Krishna_Garg · November 22, 2022, 6:48pm

I have two parallel datasets dataset1 and dataset2 and following is my code to load them in parallel using SubsetRandomSampler where I provide train_indices for dataloading.

P.S. Even after setting num_workers=0 and seeing np.random, the samples do not get loaded in parallel.
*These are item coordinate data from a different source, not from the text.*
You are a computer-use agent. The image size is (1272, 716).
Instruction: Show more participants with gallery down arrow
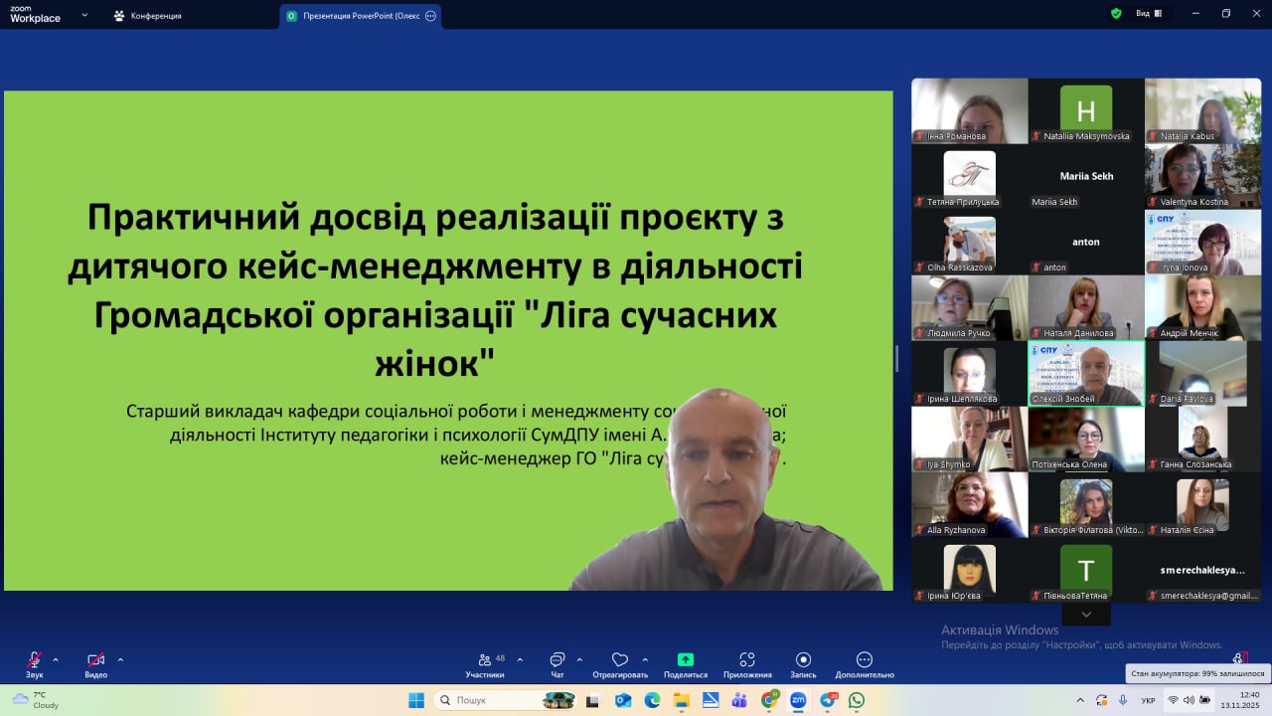tap(1086, 615)
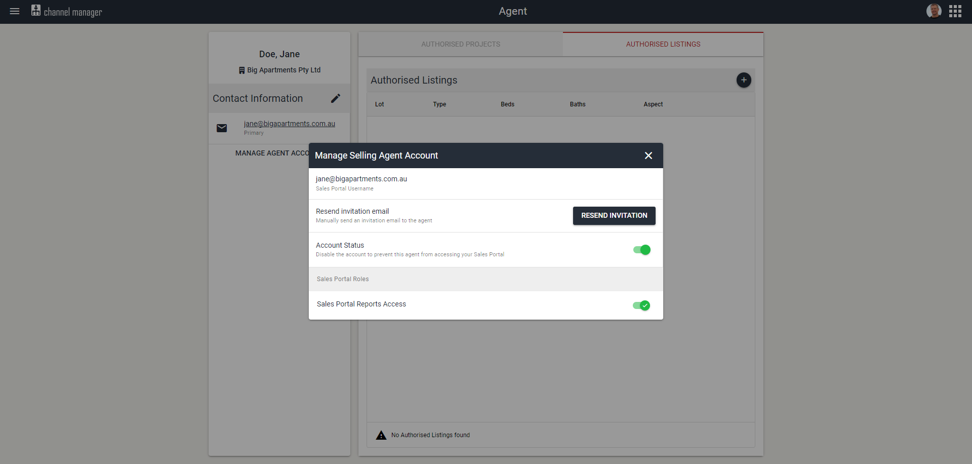Click the warning triangle icon
Viewport: 972px width, 464px height.
[380, 435]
Any suggestions are heartily welcome including methods other than SubsetRandomSampler.

import torch, numpy as np
from torch.utils.data import Dataset, DataLoader, SubsetRandomSampler

dataset1 = torch.tensor([0, 1, 2, 3, 4, 5, 6, 7, 8, 9])
dataset2 = torch.tensor([10, 11, 12, 13, 14, 15, 16, 17, 18, 19])

train_indices = list(range(len(dataset1)))
np.random.seed(12)
np.random.shuffle(train_indices)
sampler = SubsetRandomSampler(train_indices)

dataloader1 = DataLoader(dataset1, batch_size=2, num_workers=0, sampler=sampler)
dataloader2 = DataLoader(dataset2, batch_size=2, num_workers=0, sampler=sampler)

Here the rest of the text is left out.